WHAT YOU SHOULD DO: Only the lines below from the one containing "You are a GUI" through the last line should be set down, exactly as written and with no pictures.

GIVEN RECORDS:
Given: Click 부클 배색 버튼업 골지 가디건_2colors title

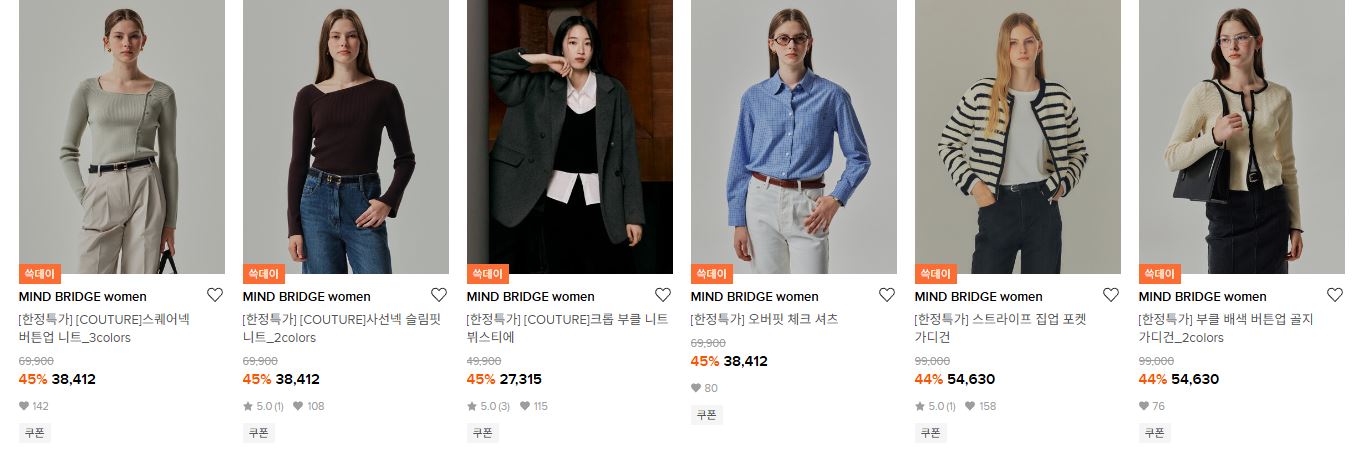Looking at the screenshot, I should coord(1226,329).
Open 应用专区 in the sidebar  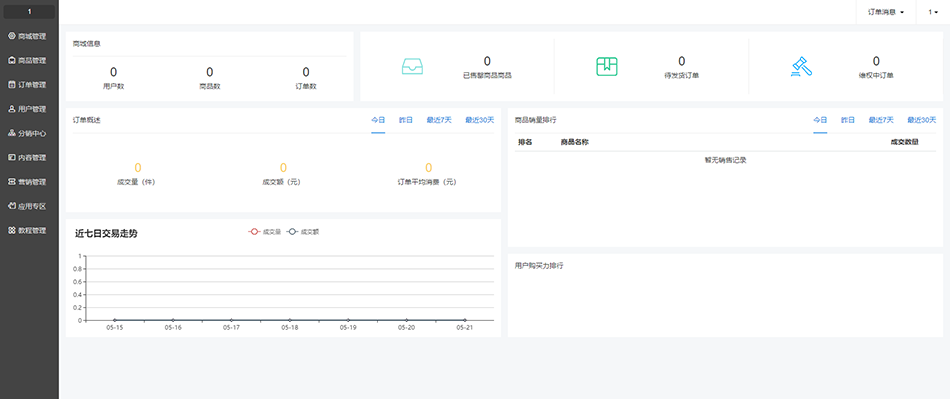[27, 206]
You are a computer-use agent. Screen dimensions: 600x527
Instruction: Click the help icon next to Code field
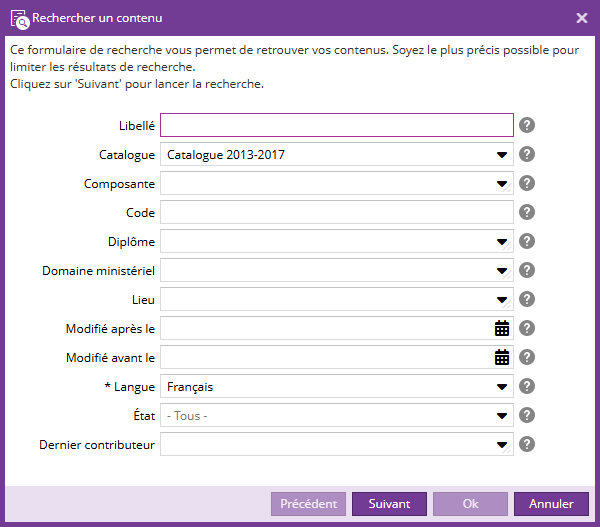[x=527, y=212]
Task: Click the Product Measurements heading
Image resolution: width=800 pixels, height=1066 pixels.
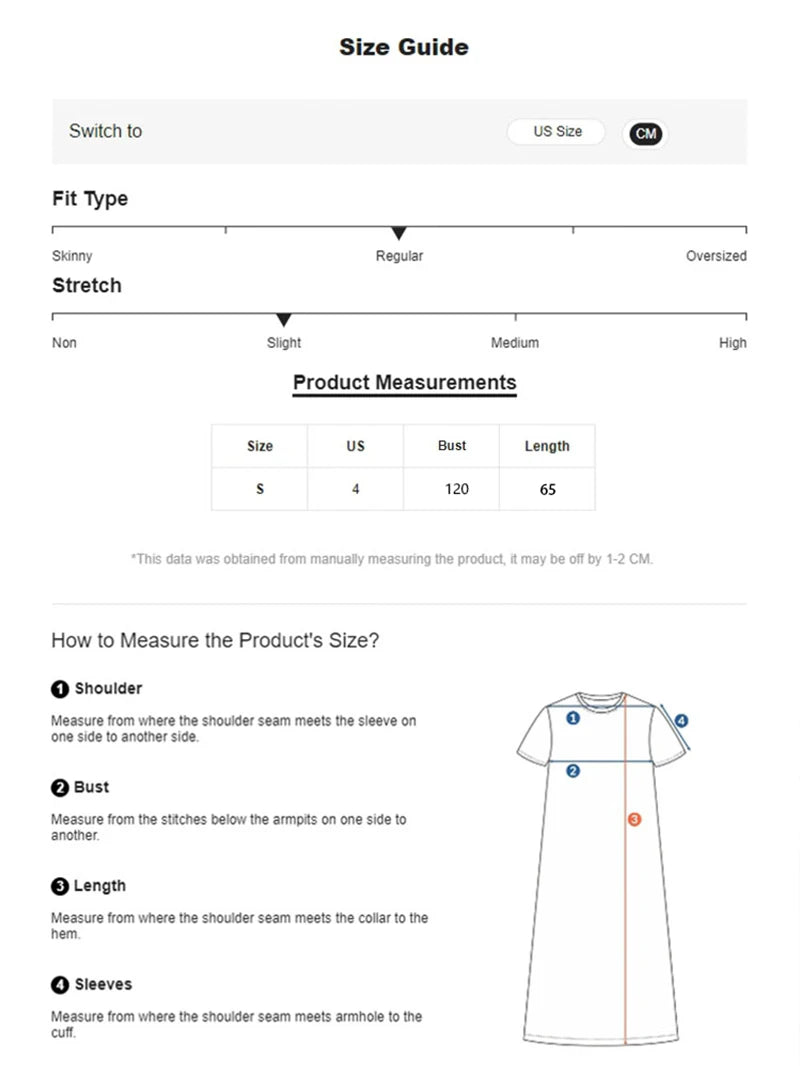Action: (x=404, y=382)
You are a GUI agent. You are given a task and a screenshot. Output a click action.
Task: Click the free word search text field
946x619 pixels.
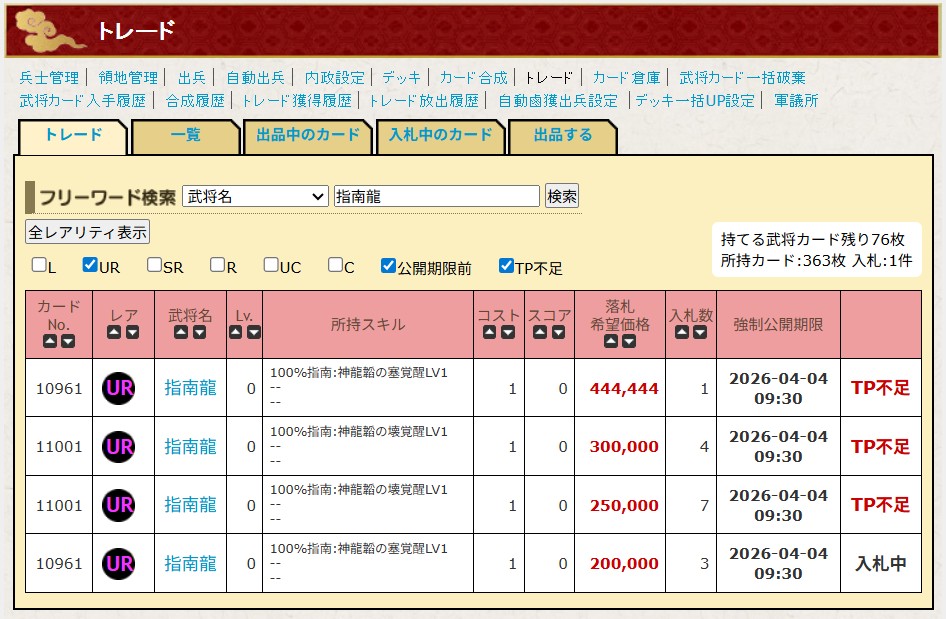pos(436,196)
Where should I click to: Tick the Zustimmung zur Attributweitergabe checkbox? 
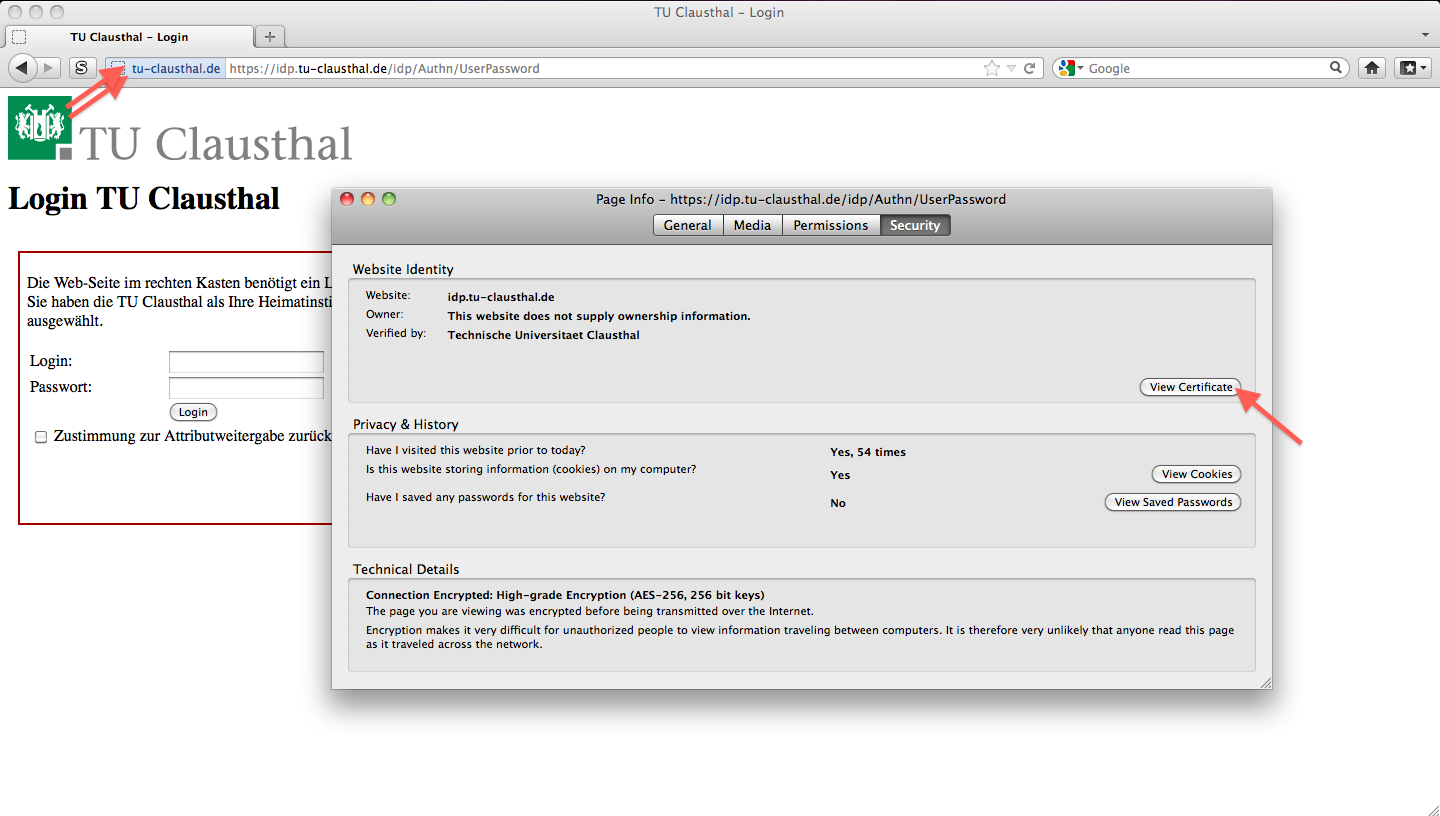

FINAL ANSWER:
You are a GUI agent. You are given a task and a screenshot. Output a click action.
Task: Click the free word search text field
946x619 pixels.
pos(436,196)
Where should I click to: Tick the Zustimmung zur Attributweitergabe checkbox? 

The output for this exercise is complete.